How can you share the experience of a concert with someone who wasn’t there? You can tell them about it, maybe play a recording — or, if you’re Cindi Lewis, you can paint it.
You might remember Lewis from her 2013 solo exhibit at The Art League, “Onstage,” or maybe from one of your Art League classes. Her ongoing series on performing musicians is about evoking non-visual sensory details in a visual medium, a “fundamentally nonverbal experience.” Last week’s Q&A was about a pastel you can almost taste and smell; today’s is about an oil painting you can hear.
Focused received the Jane McElvany Coonce Award for Contemporary Realism. We asked the artist to tell us more in this Q&A.
What does the theme of the show, “Contemporary Realism,” mean to you?
Cindi Lewis: I don’t have a formal, art-history definition of “Contemporary Realism.” To me, the term recognizes that, even in an era of abstract and conceptual art, there remains room — and an important role — for representational and realistic art.
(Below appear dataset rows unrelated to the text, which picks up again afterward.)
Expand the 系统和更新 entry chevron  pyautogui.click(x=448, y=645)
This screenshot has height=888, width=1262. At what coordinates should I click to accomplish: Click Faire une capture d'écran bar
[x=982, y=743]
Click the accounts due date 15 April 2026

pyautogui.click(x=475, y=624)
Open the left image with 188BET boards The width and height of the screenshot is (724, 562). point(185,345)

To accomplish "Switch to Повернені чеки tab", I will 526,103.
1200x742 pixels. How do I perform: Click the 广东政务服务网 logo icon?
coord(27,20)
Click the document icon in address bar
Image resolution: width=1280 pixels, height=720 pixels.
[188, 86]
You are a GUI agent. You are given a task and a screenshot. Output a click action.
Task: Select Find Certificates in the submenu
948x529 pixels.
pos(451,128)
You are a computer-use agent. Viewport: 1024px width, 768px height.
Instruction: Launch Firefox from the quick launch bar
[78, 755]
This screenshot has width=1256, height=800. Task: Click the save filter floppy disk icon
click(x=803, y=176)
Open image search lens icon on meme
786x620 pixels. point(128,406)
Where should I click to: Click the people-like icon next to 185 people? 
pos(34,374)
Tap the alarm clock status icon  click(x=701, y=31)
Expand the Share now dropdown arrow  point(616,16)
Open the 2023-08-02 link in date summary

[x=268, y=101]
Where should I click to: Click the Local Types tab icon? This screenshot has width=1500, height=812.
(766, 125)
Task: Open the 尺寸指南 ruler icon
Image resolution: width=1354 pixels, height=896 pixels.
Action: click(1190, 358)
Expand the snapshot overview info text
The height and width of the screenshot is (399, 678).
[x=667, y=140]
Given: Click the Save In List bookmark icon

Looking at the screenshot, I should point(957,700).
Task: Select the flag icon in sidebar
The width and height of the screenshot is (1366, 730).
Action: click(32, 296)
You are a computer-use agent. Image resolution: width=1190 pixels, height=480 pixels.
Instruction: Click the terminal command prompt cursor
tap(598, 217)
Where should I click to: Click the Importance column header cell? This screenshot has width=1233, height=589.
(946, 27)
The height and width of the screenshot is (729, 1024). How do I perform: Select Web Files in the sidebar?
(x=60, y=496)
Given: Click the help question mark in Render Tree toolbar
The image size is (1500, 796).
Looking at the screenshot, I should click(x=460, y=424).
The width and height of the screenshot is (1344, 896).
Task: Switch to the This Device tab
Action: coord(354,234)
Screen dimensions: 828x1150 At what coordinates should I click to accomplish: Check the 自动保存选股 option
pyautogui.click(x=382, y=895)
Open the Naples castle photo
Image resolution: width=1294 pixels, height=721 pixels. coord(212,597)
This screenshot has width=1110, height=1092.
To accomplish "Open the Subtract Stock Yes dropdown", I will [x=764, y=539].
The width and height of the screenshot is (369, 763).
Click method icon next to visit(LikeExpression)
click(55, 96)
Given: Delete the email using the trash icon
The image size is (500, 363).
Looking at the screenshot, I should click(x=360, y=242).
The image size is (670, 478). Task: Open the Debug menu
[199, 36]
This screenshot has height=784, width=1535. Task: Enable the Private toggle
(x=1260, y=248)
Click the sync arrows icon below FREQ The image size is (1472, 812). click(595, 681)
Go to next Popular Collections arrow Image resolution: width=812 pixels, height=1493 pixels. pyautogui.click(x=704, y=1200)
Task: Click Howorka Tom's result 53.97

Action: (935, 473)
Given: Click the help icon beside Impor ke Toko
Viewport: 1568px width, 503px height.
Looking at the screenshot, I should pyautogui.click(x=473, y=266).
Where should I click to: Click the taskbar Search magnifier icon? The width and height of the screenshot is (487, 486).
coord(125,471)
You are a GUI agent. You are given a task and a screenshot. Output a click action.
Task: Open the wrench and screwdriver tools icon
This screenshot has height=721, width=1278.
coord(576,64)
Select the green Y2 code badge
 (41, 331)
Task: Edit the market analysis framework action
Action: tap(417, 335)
Contemporary realist artists may combine techniques and materials that have been used for centuries with others of more recent origin; what makes them “contemporary” (at least in my view) is their close and generally non-idealized focus on subject matter depicting the modern world and how we live in it.
Why are you a painter? Why oil and watercolor?
The short answer is that I simply enjoy painting. I can articulate certain things about drawing and painting that I find satisfying — the fresh beginning posed by a blank canvas and palette of fresh paint; the moment when an image starts to emerge and take on a life of its own; the opportunity to lose oneself in a process that is both stimulating and calming; the satisfaction of overcoming the inevitable challenges and difficulties to create something new and unique — but I can’t fully put the experience or the attraction into words, perhaps because it’s a fundamentally nonverbal experience.
As to oil and watercolor — I’ve tried my hand at a number of media and have enjoyed all of them but I like mixing colors, the feel of working with a brush, and the ability (even in a painting that takes a long time to complete) to begin seeing results relatively quickly compared to some other media.
What’s your goal with your series on performing musicians?
Hearing music performed live is a very different experience from listening to a recording. My objective is to capture the visual aspect of that experience — the energy and interactions of the musicians, the lighting, the equipment, the venues and audience, etc. — in a way that I hope also suggests the performances as fully experienced by all the senses.
How has the series progressed or changed over time?
The images have become more complicated in that a number of the compositions have expanded the focus beyond an individual musician to include other musicians, listeners, and/or details of the performance venues; the handling of the lighting and value contrasts has become a more important element; and the paintings have become more consistent in terms of size, scale, and paint surface.
What are you working on now?
In addition to continuing to work on music paintings, I’ve been to several recent workshops that have revived my fondness for plein air landscape painting. Earlier this year, I also began taking etching classes and am enjoying learning that challenging medium.
“Contemporary Realism” is on view through October 6, 2014.